É um “apagão” na docência, afirma João Valdir de Souza, professor de sociologia da educação da UFMG que acredita que nos próximos anos será uma situação ainda mais difícil de ser solucionada. "É um problema histórico, que se agravou e tende a piorar. Não faltam profissionais. Falta atratividade para as salas de aula. Enquanto houver apenas um discurso vazio de valorizar a educação, nada será mudado. A situação é muito mais gravedo que se imagina", analisa.
Desvalorização profissional é a maior causa do êxodo
Coordenador do colegiado especial dos cursos de licenciatura da UFMG, Tiago Jorge acredita que esse êxodo dos educadores das salas de aula seja justificado pela baixa valorização da profissão. “O que a gente sempre discute é que há necessidade de políticas públicas que valorizem os cargos de docentes. E não é apenas na questão de melhores salários. É preciso haver melhores planos de carreira e uma formação continuada mais desenvolvida, para que os professores busquem se aperfeiçoar mais em cursos de mestrado e doutorado, por exemplo”, sugere o especialista.
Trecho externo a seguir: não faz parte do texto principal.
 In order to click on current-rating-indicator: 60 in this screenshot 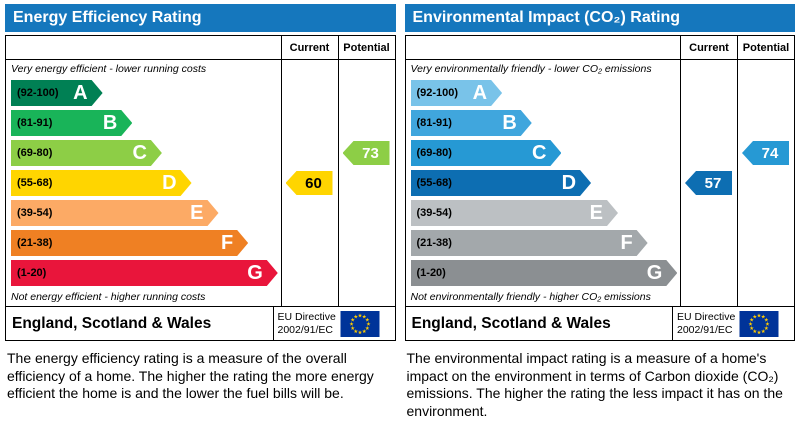, I will do `click(310, 183)`.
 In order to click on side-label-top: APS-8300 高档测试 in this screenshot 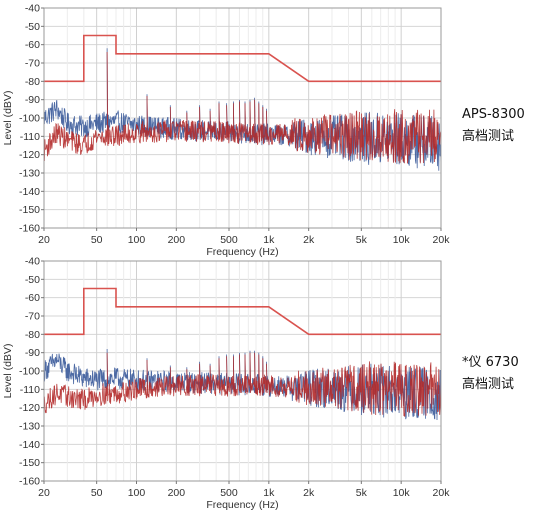, I will do `click(498, 126)`.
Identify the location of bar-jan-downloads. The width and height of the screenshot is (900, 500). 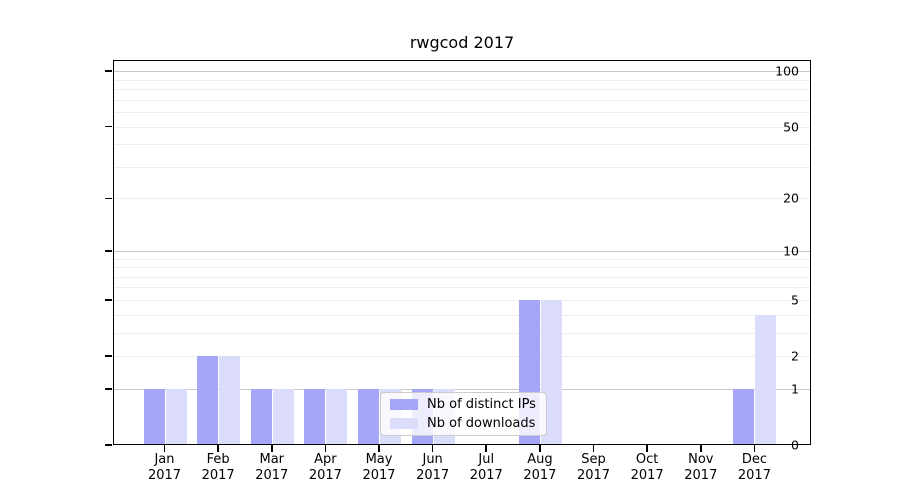
(176, 416).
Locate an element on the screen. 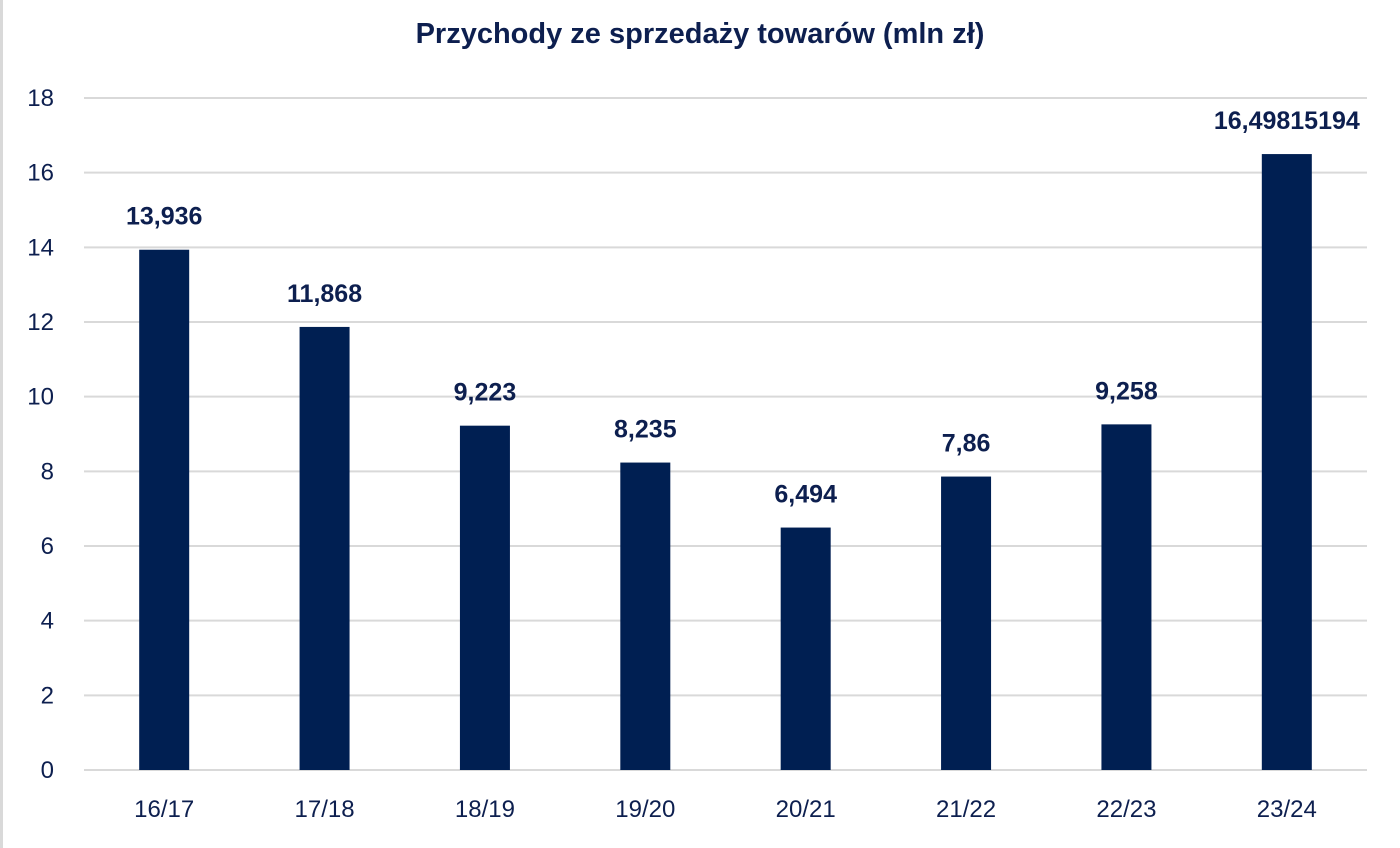 The image size is (1400, 848). x-axis-tick-labels: 16/17 17/18 18/19 19/20 20/21 21/22 22/23 23/24 is located at coordinates (726, 810).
Ele acredita que somente assim será possível atrair mais pessoas para a profissão.
Baixa procura
Pesquisas feitas pela Universidade Federal de Minas Gerais (UFMG) em 2010 apontaram que os cursos de licenciatura não estão mais na lista dos 30 mais procurados, segundo Tiago Jorge, coordenador do colegiado especial dos cursos de licenciatura da instituição. Antes, eles apareciam entre os dez mais buscados.
O que dizem Estado e prefeitura da capital
Questionados sobre o que tem sido feito para atrair mais profissionais da educação para a sala de aula, a secretária adjunta de Estado de Educação, Geniana Faria, disse que tem sido um grande desafio fazer os jovens se interessarem pela carreira e que isso passa pelo descrédito da profissão. Ela informou que o Estado vem tentando valorizar os docentes, pagando salários que acompanhem o piso nacional, retomando planos de progressão de carreira e colocando em dia benefícios que estavam em atraso desde 2015.
Já a Prefeitura de Belo Horizonte (PBH) respondeu que oferece salário inicial de R$ 3.228,06, 25,31% acima do piso nacional – que era de R$ 2.576,57 para uma jornada de 22 horas e 30 minutos, antes do reajuste deste ano –, além de oferecer benefícios, como progressões por escolaridade e mérito. Também acrescentou que realizou iniciativas de reposição dos profissionais, com a nomeação de 5.518 professores entre 2017 e 2023.